SELECTED TEXT
★ ★ ★ ★ ★ ★ ★

I also introduced some pretty dark relationship issues into Marcella’s marriage. She feels Quinn betrays her, and flees to Tall Pines to escape for a while. Trouble is, Sky is waiting there for her, and it’s all she can do not to let herself fall into his arms. The old passion is still there, and it tortures her to look into his sea green eyes.
 
Marcella Hollister realized a lifetime of hopes and dreams when she was given custody of a child. A cousin of her half-Seneca husband, Quinn, the baby’s mother was murdered in a political plot—and Marcella, who’s never been able to have children of her own, formed an instant bond with little Kimi. Then a distant relative comes forward to claim Kimi—and Quinn, who Marcella thought understood her pain better than anyone, allows them to take the baby without a fight.

★ ★ ★ ★ ★ ★ ★

YOUR TASKS
(A) In the passage about Marcella, where does Marcella flee to get away for a while?
(B) Duplicate the part of the passage about Marcella starting at "Marcella Hollister realized" and ending at "without a fight.".
(C) List every person named in the passage about Marcella.
The entries that follow are not needed for anything here.

★ ★ ★ ★ ★ ★ ★

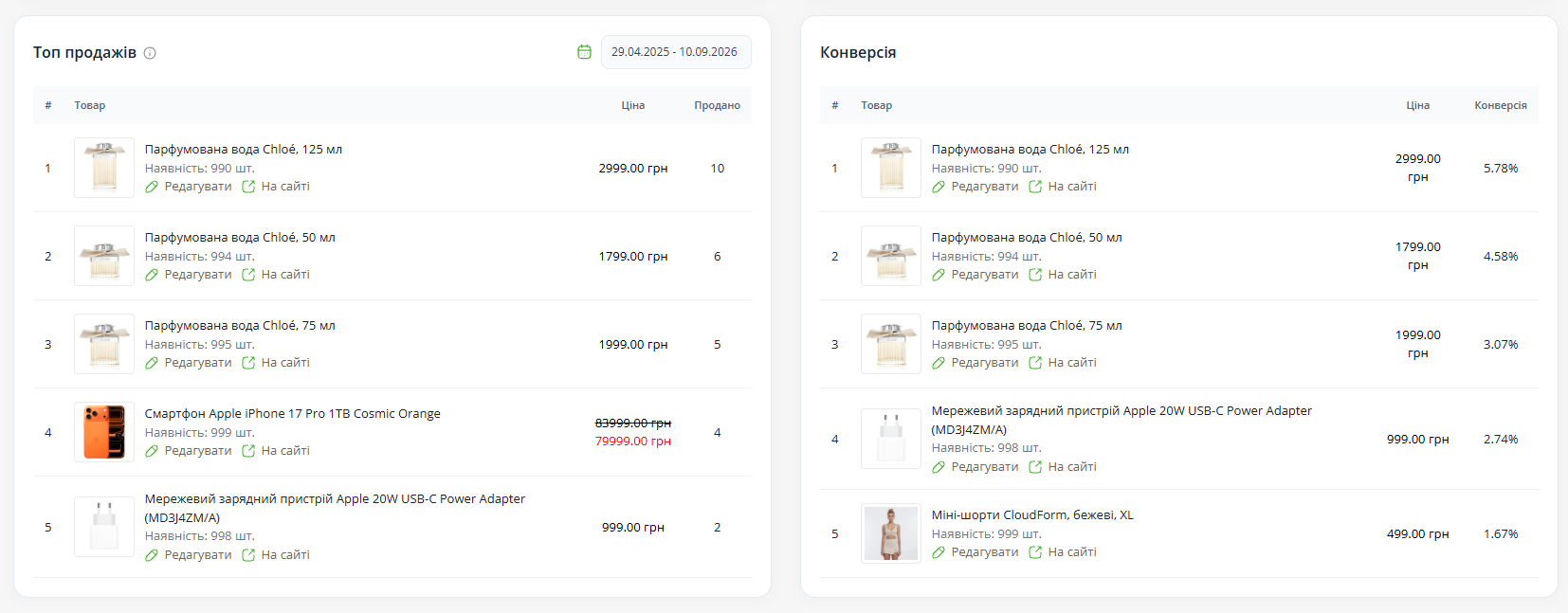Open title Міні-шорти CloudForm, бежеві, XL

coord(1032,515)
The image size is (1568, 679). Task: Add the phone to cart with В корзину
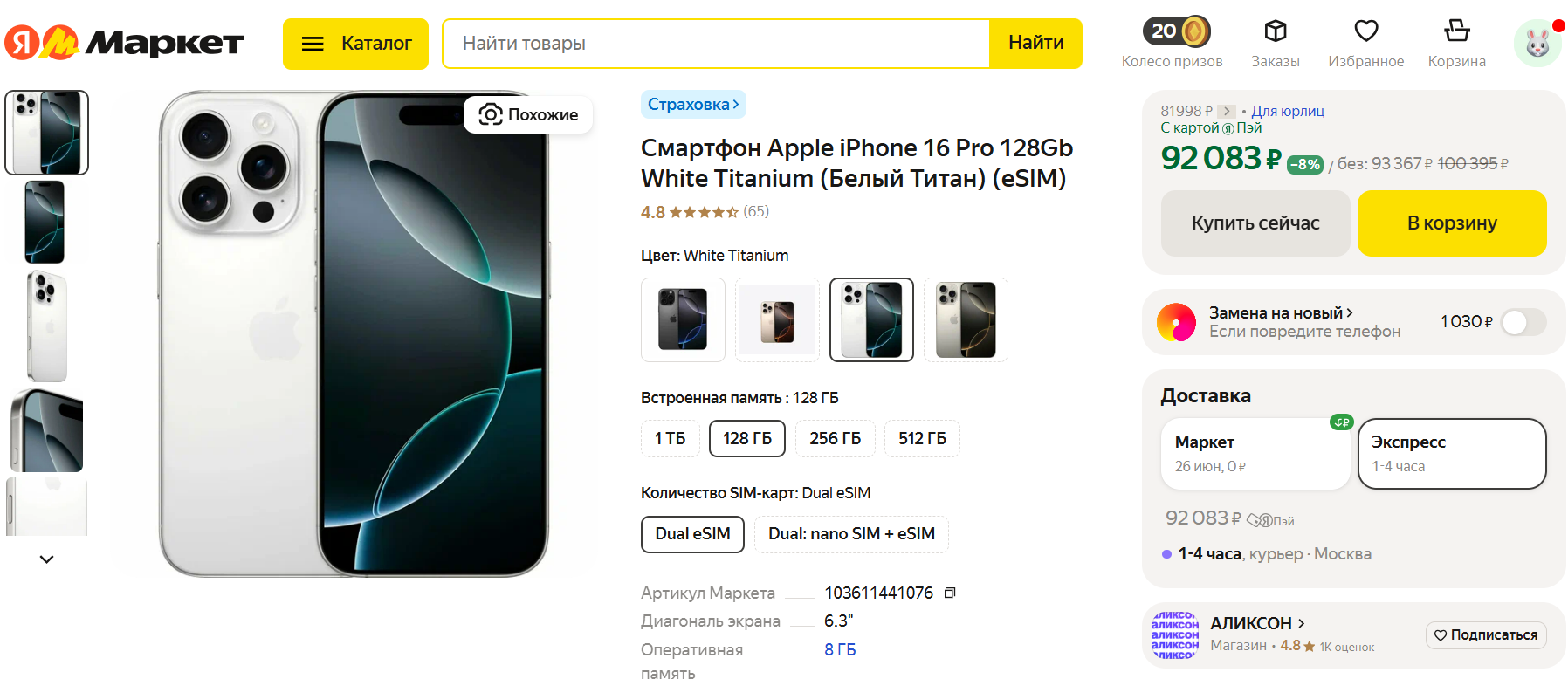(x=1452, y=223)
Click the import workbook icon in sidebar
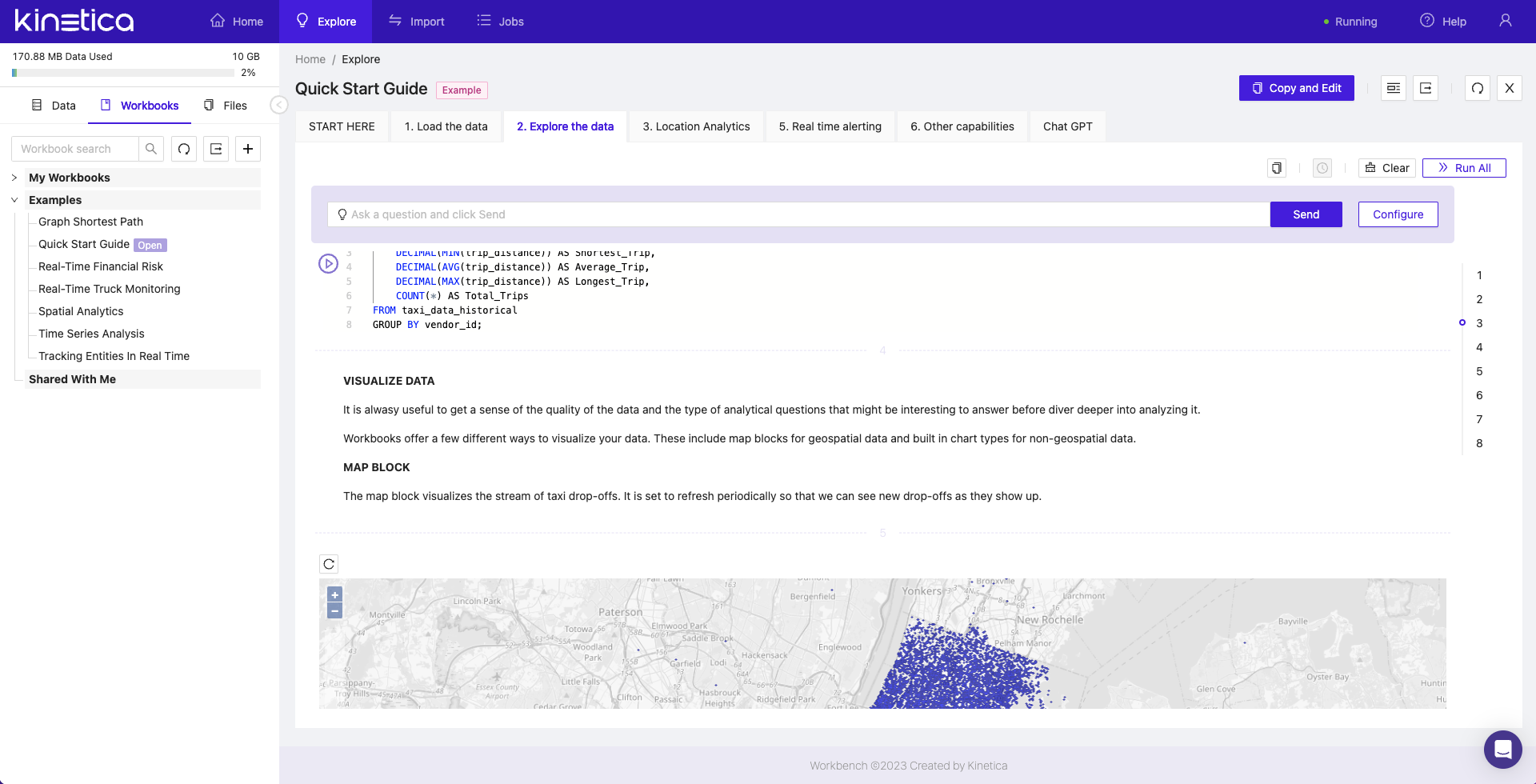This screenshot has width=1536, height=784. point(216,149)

★ ★ ★ ★ ★ ★ ★

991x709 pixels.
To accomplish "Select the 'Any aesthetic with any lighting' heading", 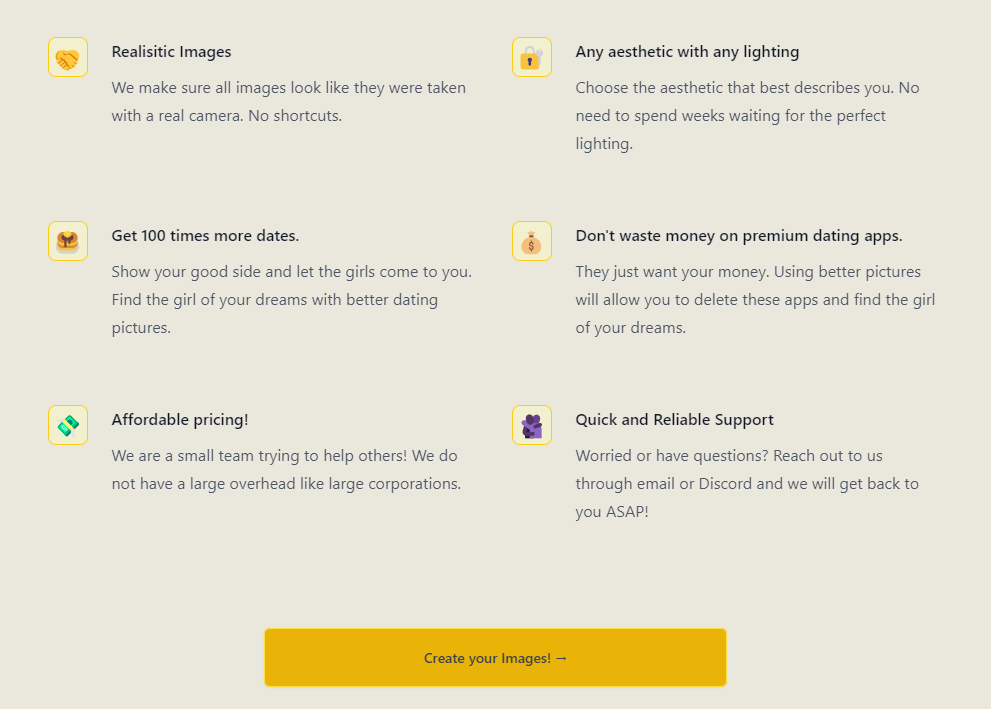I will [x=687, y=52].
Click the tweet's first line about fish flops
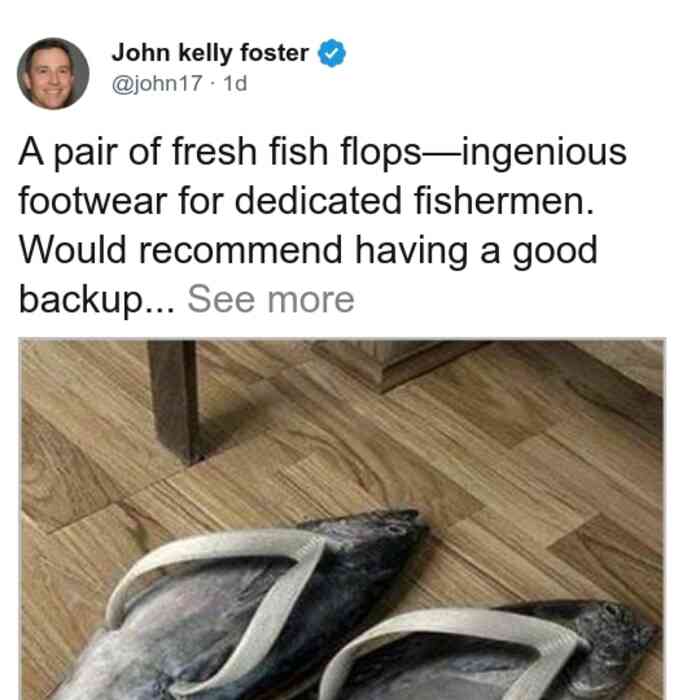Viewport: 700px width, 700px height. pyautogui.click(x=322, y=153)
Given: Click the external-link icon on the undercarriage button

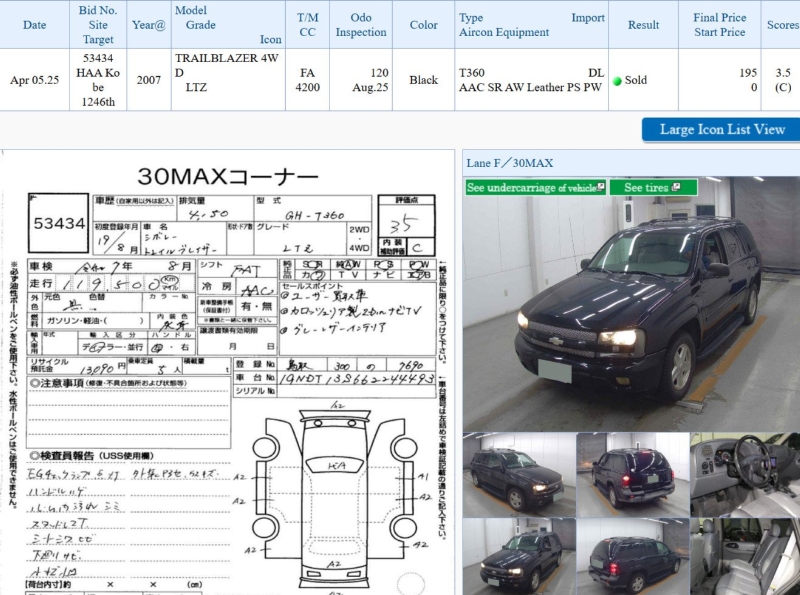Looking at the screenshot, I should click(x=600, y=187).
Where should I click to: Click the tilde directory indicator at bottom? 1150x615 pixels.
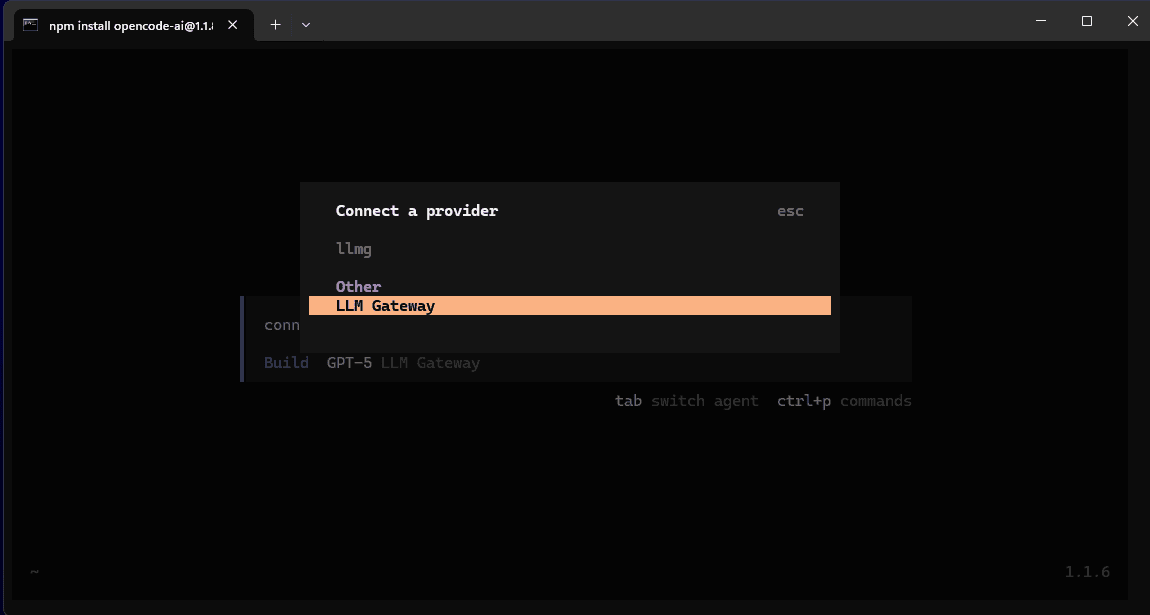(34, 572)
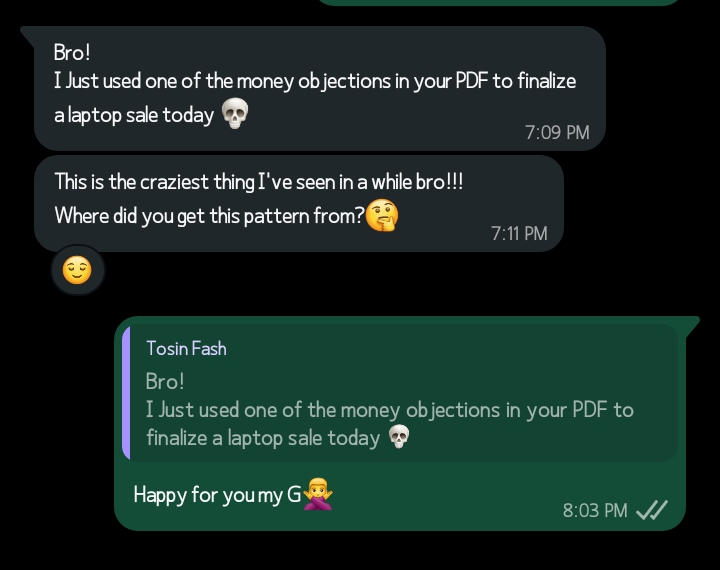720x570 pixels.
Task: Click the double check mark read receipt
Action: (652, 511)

★ ★ ★ ★ ★ ★ ★

RESULTS FOR THE EXERCISE
(A) Tall Pines

(B)
Marcella Hollister realized a lifetime of hopes and dreams when she was given custody of a child. A cousin of her half-Seneca husband, Quinn, the baby’s mother was murdered in a political plot—and Marcella, who’s never been able to have children of her own, formed an instant bond with little Kimi. Then a distant relative comes forward to claim Kimi—and Quinn, who Marcella thought understood her pain better than anyone, allows them to take the baby without a fight.

(C) Marcella Hollister, Quinn, Sky, Kimi